DESCRIPTION OF THE TASK: Repeat exactly, and only, the lines running from the one that holds "Book Your Pet's" to the end of the records.

(Excerpts from a dataset)
[Start of section]
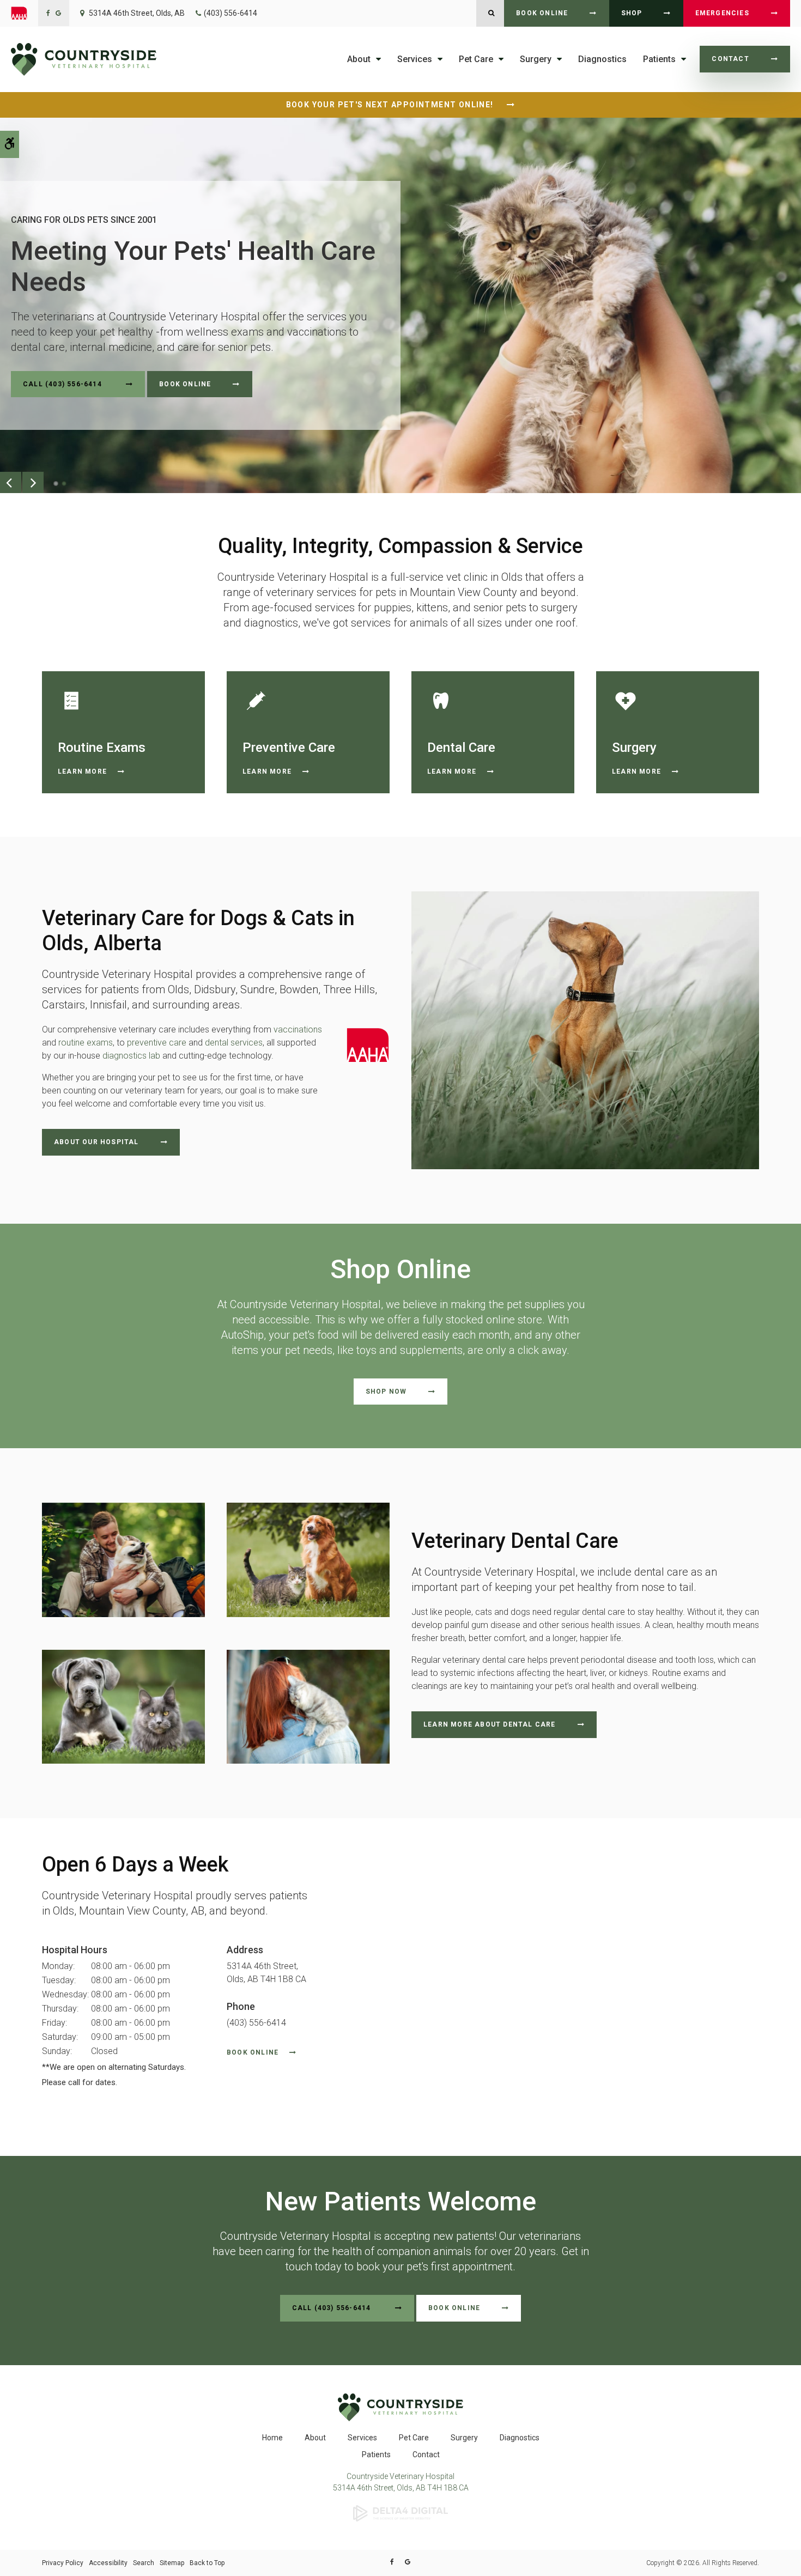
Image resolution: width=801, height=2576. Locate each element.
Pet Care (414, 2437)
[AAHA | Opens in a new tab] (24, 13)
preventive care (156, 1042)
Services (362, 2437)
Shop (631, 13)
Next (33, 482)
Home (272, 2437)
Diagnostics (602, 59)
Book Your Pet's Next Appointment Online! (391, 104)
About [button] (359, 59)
[End of section]
OUTPUT FOR THIS TASK:
Book Your Pet's Next Appointment Online! (391, 104)
About [button] (359, 59)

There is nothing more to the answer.